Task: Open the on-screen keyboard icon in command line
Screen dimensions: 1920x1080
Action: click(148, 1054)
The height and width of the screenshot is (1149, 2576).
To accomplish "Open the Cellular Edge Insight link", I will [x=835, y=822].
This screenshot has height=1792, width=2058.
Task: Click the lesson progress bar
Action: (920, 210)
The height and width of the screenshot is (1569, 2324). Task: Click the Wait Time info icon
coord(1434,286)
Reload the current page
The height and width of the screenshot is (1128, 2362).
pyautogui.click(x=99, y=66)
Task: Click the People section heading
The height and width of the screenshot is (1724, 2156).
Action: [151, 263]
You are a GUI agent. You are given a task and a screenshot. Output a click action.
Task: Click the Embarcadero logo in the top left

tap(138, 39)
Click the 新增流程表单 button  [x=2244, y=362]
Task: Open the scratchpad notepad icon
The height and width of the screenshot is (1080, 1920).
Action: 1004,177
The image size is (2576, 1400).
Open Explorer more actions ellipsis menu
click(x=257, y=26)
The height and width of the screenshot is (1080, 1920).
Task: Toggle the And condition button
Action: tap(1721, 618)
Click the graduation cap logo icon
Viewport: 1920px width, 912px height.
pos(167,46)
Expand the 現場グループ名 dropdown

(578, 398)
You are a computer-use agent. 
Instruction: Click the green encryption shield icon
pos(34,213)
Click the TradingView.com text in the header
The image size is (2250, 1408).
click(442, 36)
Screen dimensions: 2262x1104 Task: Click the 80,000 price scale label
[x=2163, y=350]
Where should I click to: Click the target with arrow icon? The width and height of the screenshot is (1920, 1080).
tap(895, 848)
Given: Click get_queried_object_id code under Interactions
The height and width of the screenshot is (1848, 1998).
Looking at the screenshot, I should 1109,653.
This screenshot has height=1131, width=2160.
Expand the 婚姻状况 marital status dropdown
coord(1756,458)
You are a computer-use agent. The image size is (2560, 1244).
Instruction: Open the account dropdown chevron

- Work to be completed
Copy each line above containing the string "computer".

- Output
You are a computer-use agent. 
You are a computer-use agent. The image size is (2560, 1244).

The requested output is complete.